March 8, 9, and 10, 2013
Friday and Saturday: 7:00 PM and 9:00 PM / Sunday: 6:00 PM
$5 per film / Purchase tickets at the door
Red Circle Sponsors
Bill and Hazel Hough
The Studio@620 presents “Jazz Scores of Film Noir”, a festival comprised of five films which feature soundtracks by influential composers and musicians as part of the year long Harlem Renaissance Initiative. The term film noir, is French for “black film” and was first applied to Hollywood films by French critic Nino Frank in 1946. Known for a gritty edge, melodrama, and often featuring a femme fatale, the Film Noir genre always entertains. Admission $5 per film. Purchase tickets at the door.
7:00 PM “Odds Against Tomorrow” (1959) Directed by Robert Wise. With Harry Belafonte, Ed Begley, and Robert Ryan. Music by John Lewis performed by the Modern Jazz Quartet with pianistBill Evans. “Odds Against Tomorrow” transforms the suspenseful heist genre into an explosive allegory of racism in America.
9:00 PM “Experiment in Terror” (1962) Directed by Blake Edwards With Lee Remick, Glenn Ford, and Ross Martin. Music by Henry Mancini. “Experiment in Terror” is an atmospheric thriller concerning a pretty San Francisco bank teller who is coerced into embezzling money by an asthmatic psycho killer.
7:00 PM “Elevator to the Gallows” (1958) Directed by Louis Malle With Jeanne Moreau and Maurice Ronet. Music by Miles Davis. ‘Elevator to the Gallows” has been noted as “perhaps the most perfect use of jazz improvisation in cinema history”. Filmed in Paris, the film is in French with English subtitles.

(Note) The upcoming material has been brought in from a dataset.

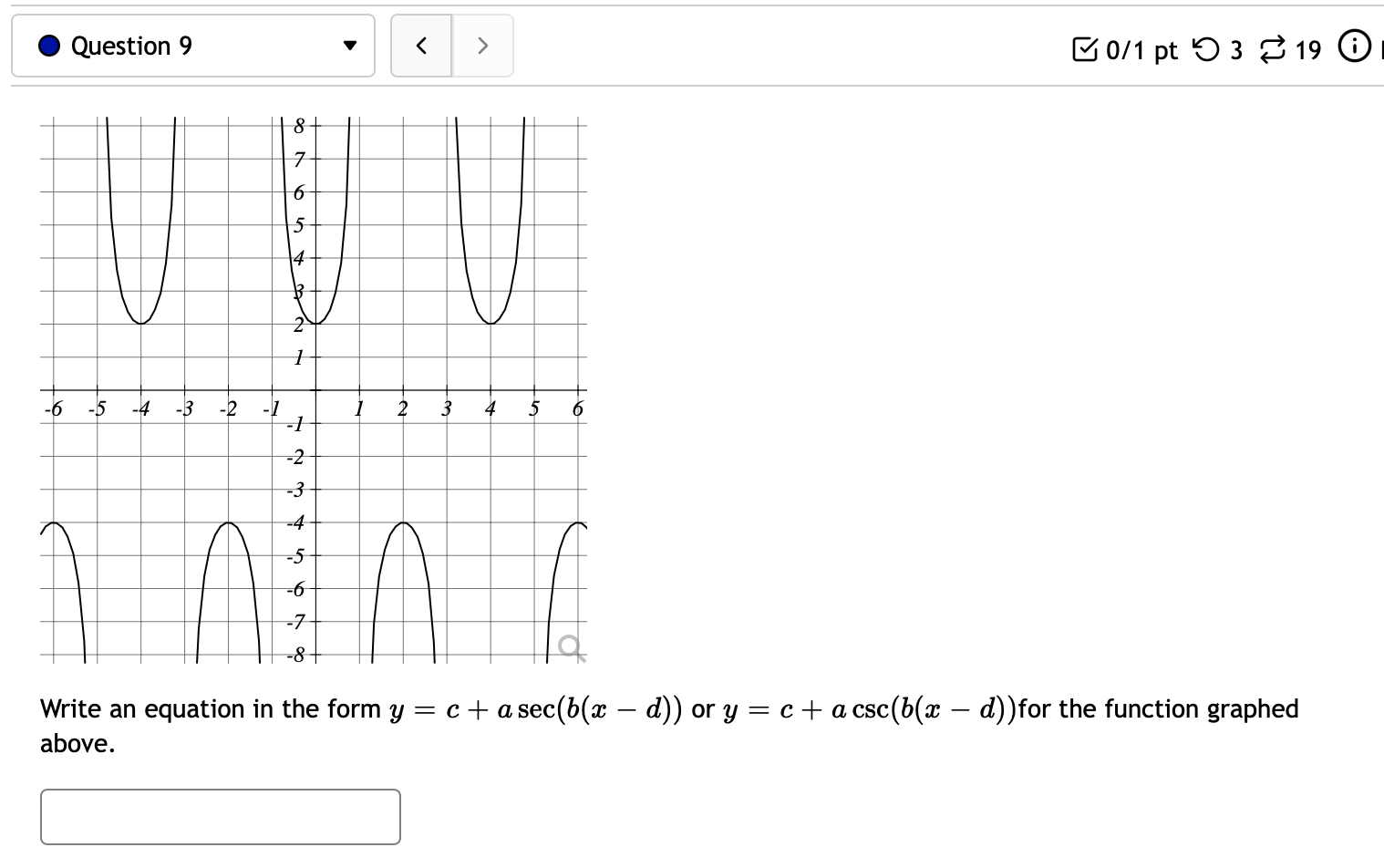
Task: Select the blue status dot beside Question 9
Action: [x=48, y=45]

9:00 PM “Sweet Smell of Success” (1957) Directed by Alex Mackendrick With Burt Lancaster, Tony Curtis, and Susan Harrison. Music by Elmer Bernstein featuring Chico Hamilton and his quintet. “Sweet Smell of Success” captures the sinister seductions and neurotic impulses of New York.

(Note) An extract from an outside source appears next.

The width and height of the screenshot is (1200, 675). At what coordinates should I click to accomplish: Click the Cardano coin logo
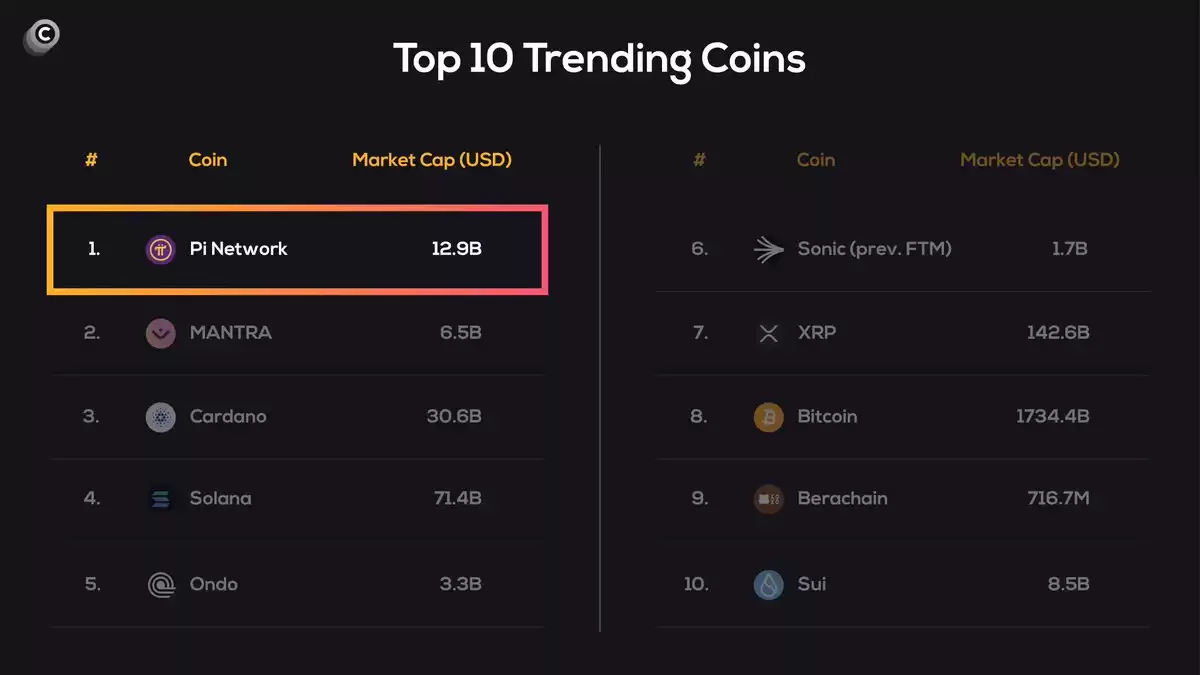tap(160, 417)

6:00 PM “Anatomy of a Murder” (1959) Directed by Otto Preminger With James Stewart, Lee Remick, George C. Scott and Ben Gazzara. Music by Duke Ellington. One of the most immensely entertaining and intelligent courtroom dramas ever made also features Ellington’s masterful score, interweaving of blues, swing, and classical influences among others.